■ WHAT THE TASK REQUIRES
Copy exactly the lines of the data below that run from the line holding "Screen dimensions: 1356x547" through the line holding "Task: Click the Sincronizar blue arrows icon", both ends included.
━━ SUPPLIED INFORMATION ━━
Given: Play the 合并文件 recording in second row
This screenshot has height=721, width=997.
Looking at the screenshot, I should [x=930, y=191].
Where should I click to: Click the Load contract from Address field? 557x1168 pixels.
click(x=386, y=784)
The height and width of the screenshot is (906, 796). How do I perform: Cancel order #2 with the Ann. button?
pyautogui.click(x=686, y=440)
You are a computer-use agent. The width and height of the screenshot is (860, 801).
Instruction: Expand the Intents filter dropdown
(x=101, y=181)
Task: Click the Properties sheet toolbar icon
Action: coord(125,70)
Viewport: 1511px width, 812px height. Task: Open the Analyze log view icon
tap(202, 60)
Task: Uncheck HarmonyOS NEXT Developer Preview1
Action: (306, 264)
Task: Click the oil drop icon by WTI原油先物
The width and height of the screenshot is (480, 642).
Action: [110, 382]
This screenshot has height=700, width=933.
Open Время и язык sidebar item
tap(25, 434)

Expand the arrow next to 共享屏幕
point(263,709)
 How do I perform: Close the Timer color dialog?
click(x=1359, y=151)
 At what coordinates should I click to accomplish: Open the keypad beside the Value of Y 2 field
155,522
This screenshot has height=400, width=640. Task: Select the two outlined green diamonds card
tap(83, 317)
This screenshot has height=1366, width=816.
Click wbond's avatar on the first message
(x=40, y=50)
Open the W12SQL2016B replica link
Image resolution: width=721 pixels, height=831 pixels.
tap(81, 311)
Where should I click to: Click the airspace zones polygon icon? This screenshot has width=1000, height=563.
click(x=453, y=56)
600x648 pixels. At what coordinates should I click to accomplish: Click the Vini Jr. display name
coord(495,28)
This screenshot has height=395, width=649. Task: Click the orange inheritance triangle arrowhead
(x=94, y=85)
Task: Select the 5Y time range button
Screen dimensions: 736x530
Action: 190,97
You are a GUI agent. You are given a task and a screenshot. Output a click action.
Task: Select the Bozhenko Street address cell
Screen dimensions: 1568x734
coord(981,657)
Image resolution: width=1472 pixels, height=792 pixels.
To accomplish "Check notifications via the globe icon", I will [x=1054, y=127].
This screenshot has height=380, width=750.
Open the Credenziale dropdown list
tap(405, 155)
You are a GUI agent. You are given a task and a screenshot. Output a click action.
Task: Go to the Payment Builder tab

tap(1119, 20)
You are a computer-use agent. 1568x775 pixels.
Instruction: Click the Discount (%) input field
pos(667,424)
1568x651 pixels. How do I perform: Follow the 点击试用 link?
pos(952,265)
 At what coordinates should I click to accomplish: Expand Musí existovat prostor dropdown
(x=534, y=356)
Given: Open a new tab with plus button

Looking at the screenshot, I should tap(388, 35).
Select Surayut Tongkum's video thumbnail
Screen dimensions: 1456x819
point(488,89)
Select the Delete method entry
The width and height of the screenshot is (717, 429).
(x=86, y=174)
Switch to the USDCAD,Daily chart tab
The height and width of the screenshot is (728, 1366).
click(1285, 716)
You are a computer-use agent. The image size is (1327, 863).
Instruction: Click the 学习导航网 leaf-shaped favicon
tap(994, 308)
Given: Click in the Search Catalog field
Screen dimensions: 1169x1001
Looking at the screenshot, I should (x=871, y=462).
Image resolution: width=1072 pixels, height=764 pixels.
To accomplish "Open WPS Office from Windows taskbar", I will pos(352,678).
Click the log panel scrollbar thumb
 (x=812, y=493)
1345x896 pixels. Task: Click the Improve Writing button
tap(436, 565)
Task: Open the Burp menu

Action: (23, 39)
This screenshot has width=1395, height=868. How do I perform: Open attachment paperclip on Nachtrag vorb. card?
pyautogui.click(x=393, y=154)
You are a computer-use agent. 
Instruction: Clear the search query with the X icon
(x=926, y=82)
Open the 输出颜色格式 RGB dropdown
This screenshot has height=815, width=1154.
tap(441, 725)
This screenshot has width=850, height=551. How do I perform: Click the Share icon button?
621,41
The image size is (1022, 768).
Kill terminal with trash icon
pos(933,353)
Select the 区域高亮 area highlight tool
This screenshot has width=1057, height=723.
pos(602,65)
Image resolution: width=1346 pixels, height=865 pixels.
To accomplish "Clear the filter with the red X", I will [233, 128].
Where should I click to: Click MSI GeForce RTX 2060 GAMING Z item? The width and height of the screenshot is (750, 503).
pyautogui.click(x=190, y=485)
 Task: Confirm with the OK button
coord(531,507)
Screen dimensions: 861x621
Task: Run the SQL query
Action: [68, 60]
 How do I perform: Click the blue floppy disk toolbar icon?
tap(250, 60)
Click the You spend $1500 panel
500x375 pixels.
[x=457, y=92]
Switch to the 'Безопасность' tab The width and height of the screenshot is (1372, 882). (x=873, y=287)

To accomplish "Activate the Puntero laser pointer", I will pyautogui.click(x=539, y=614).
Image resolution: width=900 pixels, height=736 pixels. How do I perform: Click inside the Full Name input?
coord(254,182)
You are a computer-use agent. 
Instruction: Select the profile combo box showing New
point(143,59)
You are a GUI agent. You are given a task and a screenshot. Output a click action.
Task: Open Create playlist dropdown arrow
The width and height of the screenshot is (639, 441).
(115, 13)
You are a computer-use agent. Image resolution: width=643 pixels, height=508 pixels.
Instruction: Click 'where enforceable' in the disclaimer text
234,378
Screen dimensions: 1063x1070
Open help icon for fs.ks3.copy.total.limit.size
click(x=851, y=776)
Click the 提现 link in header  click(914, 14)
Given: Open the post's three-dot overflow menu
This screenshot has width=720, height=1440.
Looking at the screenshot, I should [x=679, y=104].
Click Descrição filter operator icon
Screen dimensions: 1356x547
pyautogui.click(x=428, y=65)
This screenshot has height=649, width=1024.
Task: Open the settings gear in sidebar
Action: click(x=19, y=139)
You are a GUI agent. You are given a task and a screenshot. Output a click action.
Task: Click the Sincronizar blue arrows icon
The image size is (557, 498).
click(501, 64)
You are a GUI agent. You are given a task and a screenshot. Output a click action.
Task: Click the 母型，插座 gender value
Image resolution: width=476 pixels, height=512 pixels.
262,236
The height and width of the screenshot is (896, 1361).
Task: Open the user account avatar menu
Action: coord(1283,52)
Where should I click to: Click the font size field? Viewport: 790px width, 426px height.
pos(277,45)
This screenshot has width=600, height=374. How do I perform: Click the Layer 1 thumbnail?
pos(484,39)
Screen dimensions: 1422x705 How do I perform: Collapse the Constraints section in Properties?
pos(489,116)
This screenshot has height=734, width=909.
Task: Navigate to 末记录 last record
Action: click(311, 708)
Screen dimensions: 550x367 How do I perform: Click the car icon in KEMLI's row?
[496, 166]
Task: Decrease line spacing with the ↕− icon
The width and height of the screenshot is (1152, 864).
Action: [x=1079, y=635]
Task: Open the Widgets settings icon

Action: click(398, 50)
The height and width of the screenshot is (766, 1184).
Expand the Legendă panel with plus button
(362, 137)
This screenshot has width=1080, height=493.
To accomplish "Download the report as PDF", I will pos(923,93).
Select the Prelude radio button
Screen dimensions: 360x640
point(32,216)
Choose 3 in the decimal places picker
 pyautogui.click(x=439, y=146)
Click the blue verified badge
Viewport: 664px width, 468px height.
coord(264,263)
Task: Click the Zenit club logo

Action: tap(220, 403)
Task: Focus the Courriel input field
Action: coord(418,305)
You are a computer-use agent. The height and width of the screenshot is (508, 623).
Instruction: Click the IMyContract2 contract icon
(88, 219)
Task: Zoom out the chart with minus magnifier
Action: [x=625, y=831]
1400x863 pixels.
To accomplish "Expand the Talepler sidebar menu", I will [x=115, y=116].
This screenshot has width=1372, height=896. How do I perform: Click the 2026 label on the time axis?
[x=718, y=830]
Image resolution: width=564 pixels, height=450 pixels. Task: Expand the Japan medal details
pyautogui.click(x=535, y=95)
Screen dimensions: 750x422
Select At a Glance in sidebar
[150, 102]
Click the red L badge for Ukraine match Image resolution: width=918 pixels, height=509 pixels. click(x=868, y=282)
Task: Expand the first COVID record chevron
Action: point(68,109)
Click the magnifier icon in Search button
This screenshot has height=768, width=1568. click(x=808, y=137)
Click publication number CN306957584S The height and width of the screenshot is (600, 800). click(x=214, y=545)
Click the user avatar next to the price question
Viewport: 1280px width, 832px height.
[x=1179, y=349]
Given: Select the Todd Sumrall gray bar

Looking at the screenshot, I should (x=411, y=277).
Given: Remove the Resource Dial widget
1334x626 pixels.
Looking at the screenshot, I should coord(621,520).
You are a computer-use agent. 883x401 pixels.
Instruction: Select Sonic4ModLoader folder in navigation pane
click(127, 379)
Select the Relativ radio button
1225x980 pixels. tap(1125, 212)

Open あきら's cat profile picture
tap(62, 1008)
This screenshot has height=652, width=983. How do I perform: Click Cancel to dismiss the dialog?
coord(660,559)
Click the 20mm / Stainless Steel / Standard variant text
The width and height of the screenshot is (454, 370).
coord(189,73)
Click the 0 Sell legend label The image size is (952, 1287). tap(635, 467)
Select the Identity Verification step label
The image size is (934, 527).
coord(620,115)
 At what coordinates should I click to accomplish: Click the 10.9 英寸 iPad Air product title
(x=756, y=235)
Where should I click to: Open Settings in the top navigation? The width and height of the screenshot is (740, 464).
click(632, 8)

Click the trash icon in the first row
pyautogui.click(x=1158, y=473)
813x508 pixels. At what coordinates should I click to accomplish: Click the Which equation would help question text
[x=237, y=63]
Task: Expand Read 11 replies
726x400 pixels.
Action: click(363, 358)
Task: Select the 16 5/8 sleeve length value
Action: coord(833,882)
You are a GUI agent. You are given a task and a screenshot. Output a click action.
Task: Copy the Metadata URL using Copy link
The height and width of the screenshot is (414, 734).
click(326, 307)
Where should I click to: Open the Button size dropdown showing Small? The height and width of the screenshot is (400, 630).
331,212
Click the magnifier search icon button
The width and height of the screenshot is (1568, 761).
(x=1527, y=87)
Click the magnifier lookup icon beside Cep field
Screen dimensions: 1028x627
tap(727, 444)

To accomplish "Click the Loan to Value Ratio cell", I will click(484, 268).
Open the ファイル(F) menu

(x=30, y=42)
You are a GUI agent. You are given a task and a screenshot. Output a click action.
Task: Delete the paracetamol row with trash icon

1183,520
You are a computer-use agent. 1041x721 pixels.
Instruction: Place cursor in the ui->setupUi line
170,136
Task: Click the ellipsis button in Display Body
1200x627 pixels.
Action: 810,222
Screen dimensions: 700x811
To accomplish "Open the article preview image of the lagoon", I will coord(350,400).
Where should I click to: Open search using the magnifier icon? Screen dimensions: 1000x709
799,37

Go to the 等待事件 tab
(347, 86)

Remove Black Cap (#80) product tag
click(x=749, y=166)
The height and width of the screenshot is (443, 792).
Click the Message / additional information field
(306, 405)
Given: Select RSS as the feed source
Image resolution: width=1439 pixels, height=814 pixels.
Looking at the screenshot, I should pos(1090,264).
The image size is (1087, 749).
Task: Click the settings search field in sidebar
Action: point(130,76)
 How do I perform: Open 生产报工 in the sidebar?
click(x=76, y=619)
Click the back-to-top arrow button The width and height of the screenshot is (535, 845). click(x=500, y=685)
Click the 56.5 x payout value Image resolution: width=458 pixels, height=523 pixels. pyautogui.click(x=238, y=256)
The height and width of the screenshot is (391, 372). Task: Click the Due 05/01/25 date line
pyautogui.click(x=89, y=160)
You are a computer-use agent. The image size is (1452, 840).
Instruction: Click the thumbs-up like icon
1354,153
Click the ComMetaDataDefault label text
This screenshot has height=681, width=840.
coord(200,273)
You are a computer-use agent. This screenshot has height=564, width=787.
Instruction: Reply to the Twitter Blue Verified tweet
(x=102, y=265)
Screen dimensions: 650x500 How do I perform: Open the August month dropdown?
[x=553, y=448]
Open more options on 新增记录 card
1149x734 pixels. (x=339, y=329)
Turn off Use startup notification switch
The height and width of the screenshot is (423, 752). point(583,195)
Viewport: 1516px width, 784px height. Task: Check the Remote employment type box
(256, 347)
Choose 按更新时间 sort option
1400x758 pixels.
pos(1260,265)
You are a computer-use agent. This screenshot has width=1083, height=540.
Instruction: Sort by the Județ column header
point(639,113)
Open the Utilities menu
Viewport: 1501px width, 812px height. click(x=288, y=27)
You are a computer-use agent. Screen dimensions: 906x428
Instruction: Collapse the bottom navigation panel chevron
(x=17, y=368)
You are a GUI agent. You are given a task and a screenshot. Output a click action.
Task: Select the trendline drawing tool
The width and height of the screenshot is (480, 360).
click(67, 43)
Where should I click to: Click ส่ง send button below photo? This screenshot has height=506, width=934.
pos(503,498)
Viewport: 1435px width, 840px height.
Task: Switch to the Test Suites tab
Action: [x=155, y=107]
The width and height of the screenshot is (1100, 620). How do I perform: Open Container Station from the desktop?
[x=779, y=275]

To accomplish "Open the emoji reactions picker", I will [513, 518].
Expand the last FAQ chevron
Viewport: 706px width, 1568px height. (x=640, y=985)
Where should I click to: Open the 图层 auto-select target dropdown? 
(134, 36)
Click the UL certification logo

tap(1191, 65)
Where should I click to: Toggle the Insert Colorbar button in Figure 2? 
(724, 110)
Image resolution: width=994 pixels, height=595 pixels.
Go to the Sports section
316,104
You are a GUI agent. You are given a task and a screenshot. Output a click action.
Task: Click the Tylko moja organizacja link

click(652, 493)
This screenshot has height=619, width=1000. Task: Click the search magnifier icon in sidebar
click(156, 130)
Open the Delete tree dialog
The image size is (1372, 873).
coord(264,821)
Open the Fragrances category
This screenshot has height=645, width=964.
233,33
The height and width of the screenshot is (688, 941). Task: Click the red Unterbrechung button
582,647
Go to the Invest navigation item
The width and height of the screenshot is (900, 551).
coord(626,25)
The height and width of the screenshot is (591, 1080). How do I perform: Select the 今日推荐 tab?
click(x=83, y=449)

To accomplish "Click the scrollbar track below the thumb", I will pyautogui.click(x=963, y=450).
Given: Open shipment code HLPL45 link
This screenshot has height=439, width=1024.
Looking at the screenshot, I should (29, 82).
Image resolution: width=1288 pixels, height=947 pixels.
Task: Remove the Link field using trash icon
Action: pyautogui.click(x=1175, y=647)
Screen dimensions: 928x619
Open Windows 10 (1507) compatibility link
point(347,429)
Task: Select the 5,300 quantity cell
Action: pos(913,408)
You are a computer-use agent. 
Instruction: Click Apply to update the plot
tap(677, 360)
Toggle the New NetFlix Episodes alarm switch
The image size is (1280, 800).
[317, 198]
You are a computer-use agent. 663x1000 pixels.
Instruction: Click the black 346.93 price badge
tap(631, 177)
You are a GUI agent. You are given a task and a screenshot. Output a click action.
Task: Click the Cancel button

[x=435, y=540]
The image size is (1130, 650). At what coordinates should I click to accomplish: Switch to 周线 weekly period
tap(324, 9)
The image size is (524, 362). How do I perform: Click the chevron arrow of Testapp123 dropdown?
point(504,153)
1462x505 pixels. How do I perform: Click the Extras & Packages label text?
━━━
■ TASK RESPONSE
Screen dimensions: 1356x547
pyautogui.click(x=428, y=65)
This screenshot has height=649, width=1024.
Task: Open the settings gear in sidebar
Action: click(x=19, y=139)
You are a GUI agent. You are given a task and a screenshot. Output a click action.
Task: Click the Sincronizar blue arrows icon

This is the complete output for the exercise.